Nitschke L, Heeger K, Bender H, Schulz G E
Institut für Organische Chemie und Biochemie, Freiburg, Federal Republic of Germany.
Appl Microbiol Biotechnol. 1990 Aug;33(5):542-6. doi: 10.1007/BF00172548.
The beta-cyclodextrin glycosyltransferase (beta-CGTase) gene was isolated from a lambda-library prepared from Bacillus circulans strain no. 8. It was subcloned into plasmid pTZ and expressed by its endogenous regulatory sequences in Escherichia coli JM 103. The structural gene was sequenced and showed an open reading frame for a polypeptide of 718 amino acid residues. The recombinant beta-CGTase had the same enzymatic properties as the extracellular CGTase (684 amino acid residues, corresponding to a mol. wt. of 74416) produced by B. circulans strain no. 8. The amino acid sequence showed the highest homology (74.6% identical amino acids) with the CGTase of B. circulans strain F-2, which had been erroneously described as an amylase. The homology with the enzyme from the alkalophilic Bacillus sp. strain no. 1011 was 71.4%. The amino acid sequence derived will be used for elucidating the three-dimensional structure of the enzyme.

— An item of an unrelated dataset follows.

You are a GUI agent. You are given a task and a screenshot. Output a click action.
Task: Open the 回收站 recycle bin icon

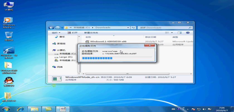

β-环糊精糖基转移酶(β-CGTase)基因是从环状芽孢杆菌8号菌株制备的λ文库中分离出来的。它被亚克隆到质粒pTZ中,并通过其内源调控序列在大肠杆菌JM 103中表达。对该结构基因进行了测序,结果显示其开放阅读框编码一个由718个氨基酸残基组成的多肽。重组β-CGTase具有与环状芽孢杆菌8号菌株产生的细胞外CGTase(684个氨基酸残基,对应分子量为74416)相同的酶学性质。氨基酸序列与环状芽孢杆菌F-2菌株的CGTase显示出最高的同源性(74.6%的相同氨基酸),该菌株的CGTase曾被错误地描述为淀粉酶。与嗜碱芽孢杆菌1011号菌株的酶的同源性为71.4%。推导得到的氨基酸序列将用于阐明该酶的三维结构。